Kenya rallies UN support on ICC case

Kenya will use the UN Security Council to rally support in its bid to have the case against Deputy President William Ruto at the International Criminal Court dropped.

Multiple sources within the country’s diplomatic mission at the United Nations said that deferring the case had been ruled out by the UN Security Council.

This was on the grounds that Mr Ruto’s trial at The Hague was not a threat to international security.

Instead, they advised that the government target the Assembly of States Parties’ (ASP) meeting slated for November to push for the withdrawal of the case.

Kenya’s permanent representative to the UN, Mr Macharia Kamau, confirmed that the African Union had submitted to the Security Council its position regarding the case.

He said he was waiting for it to be slotted for discussion during one of the monthly meetings of the top world body’s organ.


Mr Kamau explained that the case was being fought on two grounds — the legal procedure, which was being followed at The Hague, and the technical side, which the government had targeted the the UN.

“The reason for going to the UN Security Council is to influence the public opinion of countries who are members of the Assembly of States Parties.

“These are the constituents of the ICC Court and the judges will have to think twice if their constituent was making noise against their decisions,” he explained in New York.

He argued that Kenya had focused its eyes on the ASP meeting, where decisions affecting the operations and the conduct of the court are taken by the oversight body.

“We will not go for a deferral of the Kenya cases because we already did so when President Uluru Kenyatta was facing similar charges.

“They were categorical that deferrals only take place when there is a threat to peace or an emergency which was not in our case,” he said.

He went on: “The way the United Nations operates is a little bit complicated and people have to understand that you cannot just walk into somebody’s office and hand over a petition or a letter. You have to approach it in a manner that is provided for.”


This came after President Robert Mugabe of Zimbabwe, who chairs the African Union (AU), was expected to convince the UN Security Council to include the case against Mr Ruto on its agenda for this month.

It was also expected that one of the African presidents would have mentioned the case in their speeches to the UN General Assembly to give it prominence. No one did.

On Saturday, a 13-member committee of the AU met at its headquarters next to the UN headquarters in New York and mandated President Mugabe to push for the inclusion of the push to defer the case against Mr Ruto on the grounds that the ICC court was applying its rules wrongly.

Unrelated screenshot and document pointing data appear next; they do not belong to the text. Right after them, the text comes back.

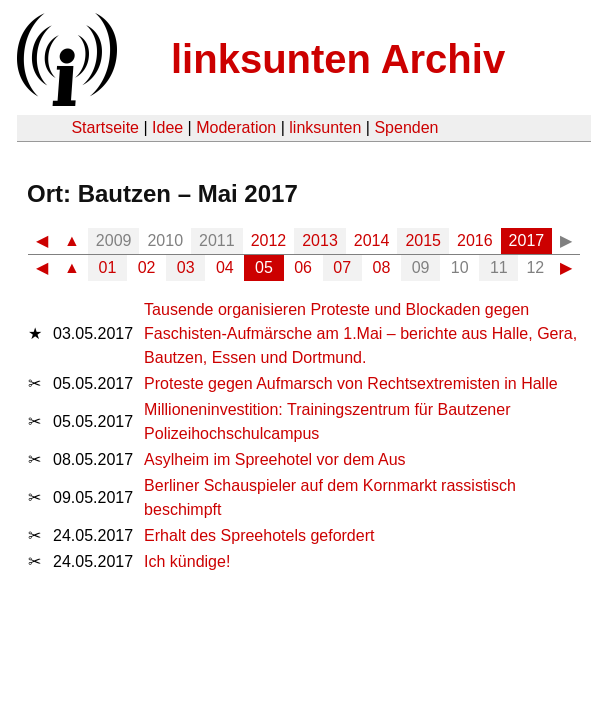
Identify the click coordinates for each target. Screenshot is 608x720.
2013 (320, 240)
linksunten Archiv (338, 59)
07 (342, 267)
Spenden (406, 127)
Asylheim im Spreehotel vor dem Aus (274, 459)
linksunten (325, 127)
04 (225, 267)
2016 (475, 240)
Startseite (105, 127)
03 (186, 267)
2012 (269, 240)
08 (382, 267)
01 (108, 267)
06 (303, 267)
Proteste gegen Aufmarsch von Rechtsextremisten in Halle (351, 383)
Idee (167, 127)
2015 (423, 240)
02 (147, 267)
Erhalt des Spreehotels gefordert (259, 535)
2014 (372, 240)
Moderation (236, 127)
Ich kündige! (187, 561)
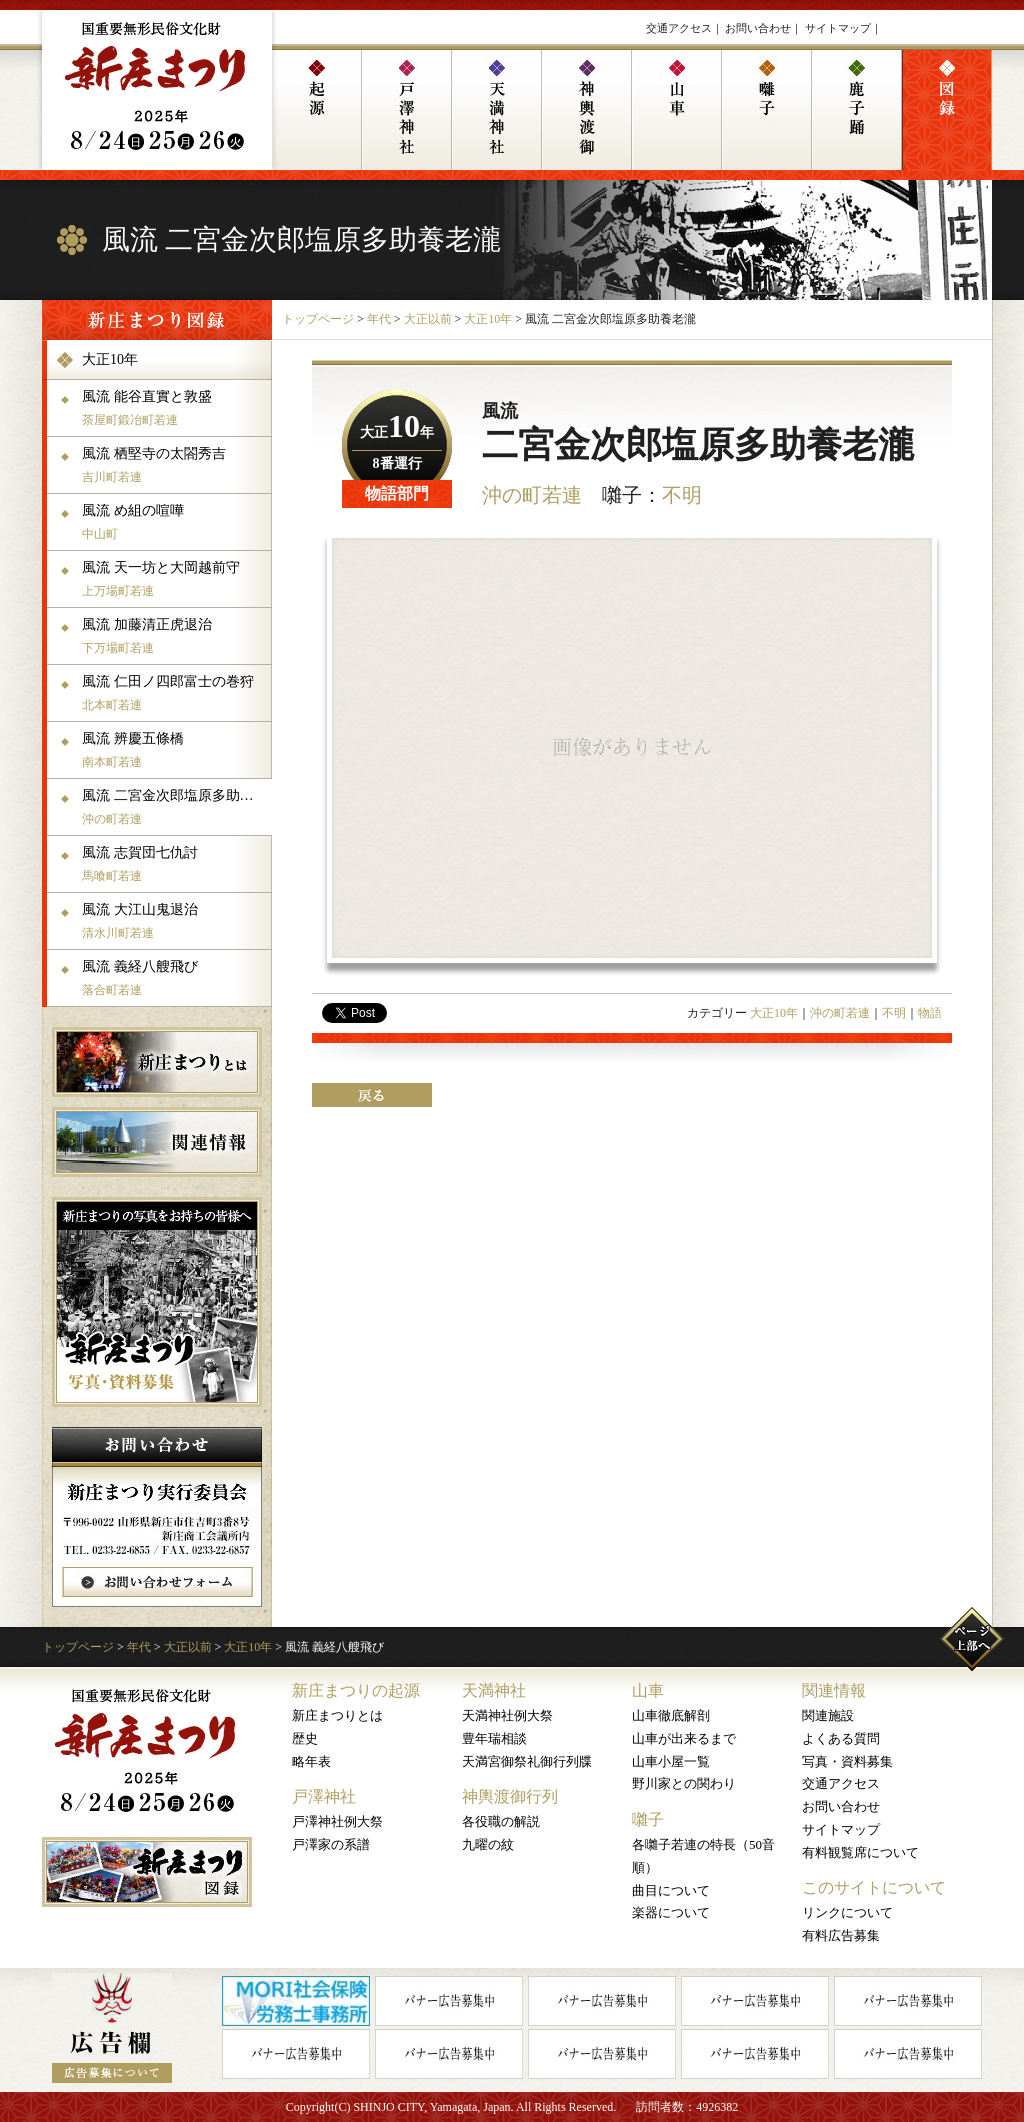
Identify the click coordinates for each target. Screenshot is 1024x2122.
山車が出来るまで (684, 1738)
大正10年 (488, 319)
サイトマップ (838, 28)
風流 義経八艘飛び (174, 978)
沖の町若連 (532, 495)
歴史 (305, 1738)
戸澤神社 (324, 1796)
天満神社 (494, 1690)
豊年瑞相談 (494, 1738)
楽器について (671, 1912)
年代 (379, 319)
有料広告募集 (841, 1935)
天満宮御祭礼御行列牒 (527, 1761)
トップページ (318, 319)
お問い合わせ (758, 28)
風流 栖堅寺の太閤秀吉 (174, 465)
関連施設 (828, 1715)
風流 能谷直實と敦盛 (174, 408)
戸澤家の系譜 (331, 1844)
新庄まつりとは (337, 1715)
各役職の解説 (501, 1821)
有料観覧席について (860, 1852)
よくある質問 (841, 1738)
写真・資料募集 (847, 1761)
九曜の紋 (488, 1844)
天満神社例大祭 (507, 1715)
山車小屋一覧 (671, 1761)
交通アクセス (679, 28)
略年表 (311, 1761)
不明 (682, 495)
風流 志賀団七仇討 (174, 864)
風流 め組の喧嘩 (174, 522)
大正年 (397, 432)
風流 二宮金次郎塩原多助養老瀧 (174, 807)
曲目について (671, 1890)
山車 (648, 1690)
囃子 (648, 1819)
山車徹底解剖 (671, 1715)
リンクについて (847, 1912)
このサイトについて (874, 1887)
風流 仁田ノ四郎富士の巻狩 (174, 693)
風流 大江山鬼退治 (174, 921)
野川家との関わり (684, 1783)
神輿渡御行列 (510, 1796)
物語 (930, 1013)
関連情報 (834, 1690)
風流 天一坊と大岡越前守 (174, 579)
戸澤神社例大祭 (337, 1821)
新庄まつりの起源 (356, 1690)
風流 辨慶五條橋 (174, 750)
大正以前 (428, 319)
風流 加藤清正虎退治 (174, 636)
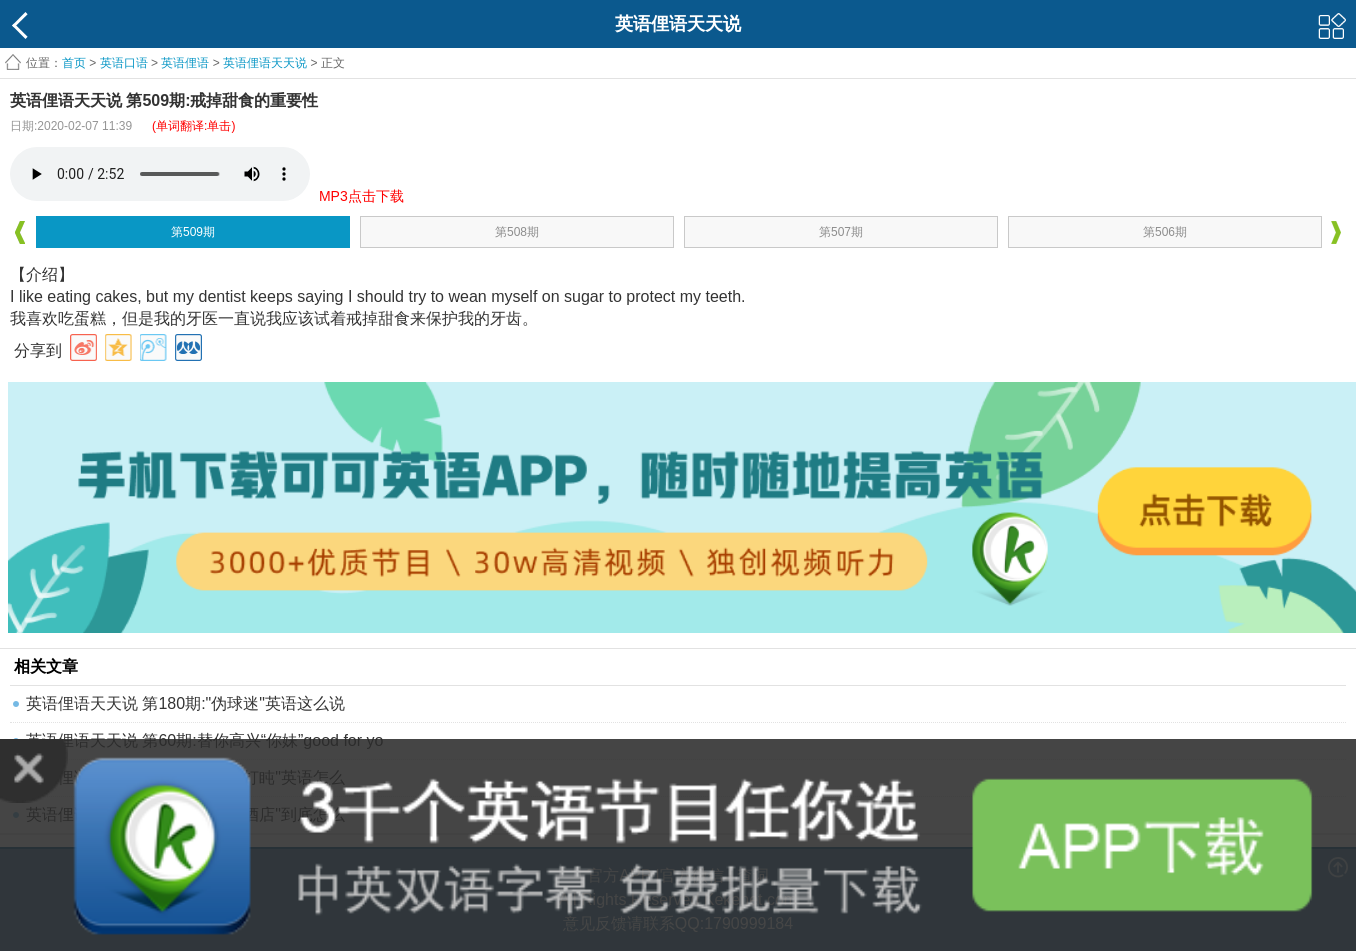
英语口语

Chaired by Ethiopia’s foreign affairs minister, Tedros Adhanom Ghebreyesus, the committee also resolved to use the floor of the UN General Assembly to push for the deferral of the case facing Sudan President Omar Al-Bashir.

“The chairperson of the African Union and President of Republic of Zimbabwe should request the United Nations Security Council to inscribe on its agenda, the request for the deferral of the proceedings against President Omar Hassan Bashir of the Sudan and Deputy President William Ruto of Kenya,” they said in the recommendations.

The committee, which was established during the last AU meeting in June in Johannesburg, South Africa, agreed to mobilise as an African team to lobby members of the UN Security Council on the need to suspend the cases facing Mr Ruto and President El Bashir until the next ASP meeting.

“The Committee will engage with Members of United Nations Security Council and particularly the Permanent Members on the deferral requests as well as other concerns of the African Union on its relationship with the International Criminal Court,” they said.


The latest move was triggered by the ICC Trial Chamber judges’ decision four weeks ago allowing Prosecutor Fatou Bensouda to use recanted testimonies of hostile witnesses as evidence.

A quick sequence of decisions and applications followed, among them Ms Bensouda’s closure of her submission in Mr Ruto’s case, which sent panic in Kenya.

The judges argued that they were applying Rule 68 of the Rome Statute that was agreed on by the ASP in 2013.

As the diplomats were pushing for the withdrawal of the case, President Kenyatta continued to lobby member states of the ASP to support Kenya’s bid to have the case against his deputy withdrawn.

On Wednesday, he met Prime Minister Ralph Gonsalves of Saint Vincent and the Grenadines in the Caribbean who visited him at the Waldorf-Astoria Hotel, where he was staying.

Dr Gonsalves assured President Kenyatta that his country would stand with Kenya on the international front.

The two leaders discussed Kenya’s plan to amend a controversial rule of the ICC at the upcoming Assembly of States Parties.

President Kenyatta argued that Rule 68 was adopted with the understanding that it would not be applied retroactively to jeopardise the defence of Kenyans facing cases at the ICC.

Dr Gonsalves is the third leader from the Caribbean who has met with President Kenyatta on the sidelines of the UN General Assembly.

On Sunday, President Kenyatta held talks with the prime minister of Antigua and Barbuda, Mr Gaston Browne, and the President of Guyana, Mr David Granger.